====== Dataset entries ======

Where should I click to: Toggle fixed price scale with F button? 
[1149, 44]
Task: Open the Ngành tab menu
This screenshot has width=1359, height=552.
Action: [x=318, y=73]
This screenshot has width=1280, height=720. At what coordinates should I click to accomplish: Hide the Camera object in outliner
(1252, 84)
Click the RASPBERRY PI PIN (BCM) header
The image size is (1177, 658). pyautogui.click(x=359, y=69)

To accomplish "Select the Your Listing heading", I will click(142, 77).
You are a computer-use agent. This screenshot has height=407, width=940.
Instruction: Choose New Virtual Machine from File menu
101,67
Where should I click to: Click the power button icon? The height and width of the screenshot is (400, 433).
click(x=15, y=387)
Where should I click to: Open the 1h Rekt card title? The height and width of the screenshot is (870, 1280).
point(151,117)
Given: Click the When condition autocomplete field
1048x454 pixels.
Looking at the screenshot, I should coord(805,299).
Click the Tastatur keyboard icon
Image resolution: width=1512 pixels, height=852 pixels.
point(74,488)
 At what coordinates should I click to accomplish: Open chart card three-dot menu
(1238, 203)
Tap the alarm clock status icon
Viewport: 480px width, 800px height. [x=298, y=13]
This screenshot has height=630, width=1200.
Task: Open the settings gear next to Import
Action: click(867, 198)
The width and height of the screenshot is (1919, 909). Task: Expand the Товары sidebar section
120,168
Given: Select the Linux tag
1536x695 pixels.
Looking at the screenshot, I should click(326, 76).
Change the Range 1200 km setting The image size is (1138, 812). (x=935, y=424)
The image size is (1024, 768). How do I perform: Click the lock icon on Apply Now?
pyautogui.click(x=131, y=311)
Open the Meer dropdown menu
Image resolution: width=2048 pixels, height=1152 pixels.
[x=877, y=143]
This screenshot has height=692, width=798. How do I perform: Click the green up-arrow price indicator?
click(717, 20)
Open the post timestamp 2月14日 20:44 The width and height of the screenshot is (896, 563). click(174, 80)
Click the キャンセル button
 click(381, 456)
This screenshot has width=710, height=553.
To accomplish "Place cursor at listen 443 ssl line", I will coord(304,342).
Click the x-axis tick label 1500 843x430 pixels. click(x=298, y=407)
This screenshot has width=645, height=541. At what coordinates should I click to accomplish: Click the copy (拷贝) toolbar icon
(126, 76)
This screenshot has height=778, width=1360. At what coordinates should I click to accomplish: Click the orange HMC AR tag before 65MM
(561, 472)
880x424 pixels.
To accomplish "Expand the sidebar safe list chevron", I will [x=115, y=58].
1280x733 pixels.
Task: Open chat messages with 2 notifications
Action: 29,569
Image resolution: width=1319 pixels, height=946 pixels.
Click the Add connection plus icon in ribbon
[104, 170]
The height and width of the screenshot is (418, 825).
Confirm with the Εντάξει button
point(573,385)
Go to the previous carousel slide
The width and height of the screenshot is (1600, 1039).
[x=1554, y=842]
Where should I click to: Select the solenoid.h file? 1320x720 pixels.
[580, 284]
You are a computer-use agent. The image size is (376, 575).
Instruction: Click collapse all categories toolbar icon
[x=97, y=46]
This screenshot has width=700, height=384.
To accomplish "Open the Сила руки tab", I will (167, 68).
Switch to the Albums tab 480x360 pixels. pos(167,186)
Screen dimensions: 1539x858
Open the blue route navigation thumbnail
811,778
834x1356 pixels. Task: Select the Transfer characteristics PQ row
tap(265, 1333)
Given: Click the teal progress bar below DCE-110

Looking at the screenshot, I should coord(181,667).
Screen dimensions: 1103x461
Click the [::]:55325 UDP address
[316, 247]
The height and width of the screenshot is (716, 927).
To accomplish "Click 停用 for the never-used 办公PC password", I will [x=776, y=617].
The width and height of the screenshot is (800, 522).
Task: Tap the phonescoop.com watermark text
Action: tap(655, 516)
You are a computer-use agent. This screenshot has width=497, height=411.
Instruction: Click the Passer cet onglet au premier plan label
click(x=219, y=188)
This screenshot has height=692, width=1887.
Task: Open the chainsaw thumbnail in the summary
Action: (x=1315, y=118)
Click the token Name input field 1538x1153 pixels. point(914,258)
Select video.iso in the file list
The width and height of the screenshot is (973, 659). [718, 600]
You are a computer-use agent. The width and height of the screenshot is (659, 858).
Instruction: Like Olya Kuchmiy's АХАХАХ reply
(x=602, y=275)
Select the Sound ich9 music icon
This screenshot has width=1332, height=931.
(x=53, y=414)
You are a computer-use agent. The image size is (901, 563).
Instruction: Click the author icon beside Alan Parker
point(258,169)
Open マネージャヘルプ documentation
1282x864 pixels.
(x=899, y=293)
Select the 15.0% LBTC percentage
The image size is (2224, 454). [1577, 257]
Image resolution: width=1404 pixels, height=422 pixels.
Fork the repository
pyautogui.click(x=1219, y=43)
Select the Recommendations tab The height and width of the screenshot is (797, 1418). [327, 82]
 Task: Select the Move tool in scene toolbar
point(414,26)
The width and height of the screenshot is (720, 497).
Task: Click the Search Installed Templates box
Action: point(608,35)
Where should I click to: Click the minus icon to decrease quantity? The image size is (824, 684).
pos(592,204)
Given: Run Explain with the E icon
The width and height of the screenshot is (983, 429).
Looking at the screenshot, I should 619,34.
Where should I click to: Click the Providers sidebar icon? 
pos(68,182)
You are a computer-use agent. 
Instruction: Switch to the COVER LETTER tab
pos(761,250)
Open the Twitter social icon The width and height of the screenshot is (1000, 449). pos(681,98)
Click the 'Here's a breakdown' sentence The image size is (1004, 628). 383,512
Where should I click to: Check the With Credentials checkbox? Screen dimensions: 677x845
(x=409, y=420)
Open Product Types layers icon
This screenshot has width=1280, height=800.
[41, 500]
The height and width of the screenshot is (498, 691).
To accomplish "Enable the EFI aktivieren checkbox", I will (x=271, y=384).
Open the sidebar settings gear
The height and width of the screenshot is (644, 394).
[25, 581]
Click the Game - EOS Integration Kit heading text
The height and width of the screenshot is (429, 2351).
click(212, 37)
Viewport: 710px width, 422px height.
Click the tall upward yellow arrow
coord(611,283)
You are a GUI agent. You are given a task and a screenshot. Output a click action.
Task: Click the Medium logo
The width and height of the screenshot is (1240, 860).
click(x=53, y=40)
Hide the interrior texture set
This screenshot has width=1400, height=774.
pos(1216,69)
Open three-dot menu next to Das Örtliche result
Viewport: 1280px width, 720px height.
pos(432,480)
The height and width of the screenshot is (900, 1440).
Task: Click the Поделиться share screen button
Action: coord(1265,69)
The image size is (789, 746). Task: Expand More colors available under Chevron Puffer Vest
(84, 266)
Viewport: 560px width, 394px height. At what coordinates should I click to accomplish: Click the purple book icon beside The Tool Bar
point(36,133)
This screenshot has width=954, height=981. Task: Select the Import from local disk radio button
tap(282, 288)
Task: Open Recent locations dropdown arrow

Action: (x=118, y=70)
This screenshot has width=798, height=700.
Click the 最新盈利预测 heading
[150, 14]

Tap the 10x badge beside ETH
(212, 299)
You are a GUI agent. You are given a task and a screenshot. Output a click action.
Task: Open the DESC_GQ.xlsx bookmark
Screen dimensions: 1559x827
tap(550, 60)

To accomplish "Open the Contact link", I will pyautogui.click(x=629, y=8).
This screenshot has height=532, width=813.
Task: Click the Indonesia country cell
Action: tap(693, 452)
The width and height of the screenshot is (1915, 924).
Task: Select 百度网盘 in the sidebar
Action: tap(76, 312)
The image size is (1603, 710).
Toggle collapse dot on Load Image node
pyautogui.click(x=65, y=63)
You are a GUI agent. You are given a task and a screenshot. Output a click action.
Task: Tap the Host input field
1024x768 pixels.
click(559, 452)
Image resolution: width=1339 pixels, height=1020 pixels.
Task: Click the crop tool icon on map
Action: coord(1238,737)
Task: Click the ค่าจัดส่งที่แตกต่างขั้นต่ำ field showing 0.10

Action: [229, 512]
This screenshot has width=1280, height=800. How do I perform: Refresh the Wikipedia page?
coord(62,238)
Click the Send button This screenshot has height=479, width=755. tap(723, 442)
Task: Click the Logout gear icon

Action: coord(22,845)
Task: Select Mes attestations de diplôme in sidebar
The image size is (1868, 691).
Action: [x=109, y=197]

======

**Task details**
What is needed is a verbatim copy of every line in the records above from the one containing "Select video.iso in the file list" down to the one containing "Select the Sound ich9 music icon", both included, and nothing more.

**Solved problem**
Select video.iso in the file list
The width and height of the screenshot is (973, 659). [718, 600]
You are a computer-use agent. The width and height of the screenshot is (659, 858).
Instruction: Like Olya Kuchmiy's АХАХАХ reply
(x=602, y=275)
Select the Sound ich9 music icon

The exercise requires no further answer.